Scholz, left, and party co-leader Saskia Esken react after first exit polls for the general elections in Berlin, September 26 [Wolfgang Rattay/Reuters]

During an election campaign, his two rivals suffered embarrassing gaffes and accusations of career padding and plagiarism.

Unaffected by his own proximity to two major financial scandals, he earned another nickname: Teflon Scholz.

German prosecutors raided Scholz’s finance ministry just weeks before polling day, looking for evidence that one of its agencies was told to ignore suspicious transactions by Wirecard,  a major financial firm that spectacularly collapsed last year after investigations uncovered billions in fraud.

Questions have also been asked about his role in the massive CumEx tax evasion scandal. Hamburg’s tax authorities failed to claim back 47 million euros ($54m) owed by a local bank, whose owner Scholz met several times. The bank has since paid the money back and Scholz has denied any impropriety.

“These cases are so difficult to understand,” said Ursula Munch, director of the Academy for Political Education in Tutzing. “It’s much easier for the public and for journalists, to talk about  [embarrassing] videos, books and resumes than about financial surveyance.”

Scholz’s popularity continued to rise as the race drew to a close, far outpacing his rivals.

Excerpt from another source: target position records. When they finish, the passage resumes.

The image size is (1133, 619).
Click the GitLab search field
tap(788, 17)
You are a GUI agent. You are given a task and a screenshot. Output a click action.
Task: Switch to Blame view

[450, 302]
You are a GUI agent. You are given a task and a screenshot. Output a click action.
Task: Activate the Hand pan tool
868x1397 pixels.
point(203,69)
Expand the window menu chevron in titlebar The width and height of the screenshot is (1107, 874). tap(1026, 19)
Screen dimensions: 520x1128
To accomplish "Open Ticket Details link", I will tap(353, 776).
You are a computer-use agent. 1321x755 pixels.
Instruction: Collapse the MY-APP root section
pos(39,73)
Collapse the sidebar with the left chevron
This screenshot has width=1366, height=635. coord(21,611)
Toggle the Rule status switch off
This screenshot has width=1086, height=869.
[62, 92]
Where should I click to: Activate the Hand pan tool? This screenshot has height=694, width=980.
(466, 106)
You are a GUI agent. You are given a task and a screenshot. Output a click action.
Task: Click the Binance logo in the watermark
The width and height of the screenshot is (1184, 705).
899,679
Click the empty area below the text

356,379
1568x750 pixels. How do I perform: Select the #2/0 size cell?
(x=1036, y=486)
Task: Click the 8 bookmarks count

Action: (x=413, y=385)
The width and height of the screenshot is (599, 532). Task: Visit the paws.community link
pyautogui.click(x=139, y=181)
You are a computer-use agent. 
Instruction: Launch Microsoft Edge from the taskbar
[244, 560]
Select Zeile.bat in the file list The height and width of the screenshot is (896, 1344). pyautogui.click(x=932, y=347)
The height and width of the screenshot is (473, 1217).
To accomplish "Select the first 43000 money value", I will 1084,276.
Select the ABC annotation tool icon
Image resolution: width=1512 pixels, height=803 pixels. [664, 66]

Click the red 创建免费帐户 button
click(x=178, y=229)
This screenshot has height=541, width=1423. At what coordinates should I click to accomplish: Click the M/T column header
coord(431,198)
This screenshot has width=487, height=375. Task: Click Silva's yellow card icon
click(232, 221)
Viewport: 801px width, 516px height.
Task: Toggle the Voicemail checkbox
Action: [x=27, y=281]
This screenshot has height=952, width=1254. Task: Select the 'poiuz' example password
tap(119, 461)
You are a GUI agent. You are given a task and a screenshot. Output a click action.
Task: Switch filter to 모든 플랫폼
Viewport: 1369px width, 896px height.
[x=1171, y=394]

In televised leaders’ debates, he hammered home the SPD’s plan to increase the minimum wage, boost social welfare and invest in climate protection.

Audience polls rated him the victor in each one, and the party hitched itself to his coattails.

Election billboards featured Scholz with his arms crossed and the simple message: “Whoever wants Scholz, vote SPD”.

In the final weeks of the campaign, conservatives turned to fruitless attempts to cast Scholz as a puppet controlled by more hardline left-wingers in the party.

Adler thinks the “astonishing” cooperation within the notoriously factional SPD is genuine, but that Scholz will not be manipulated.

“I think he will be his own man,” he said.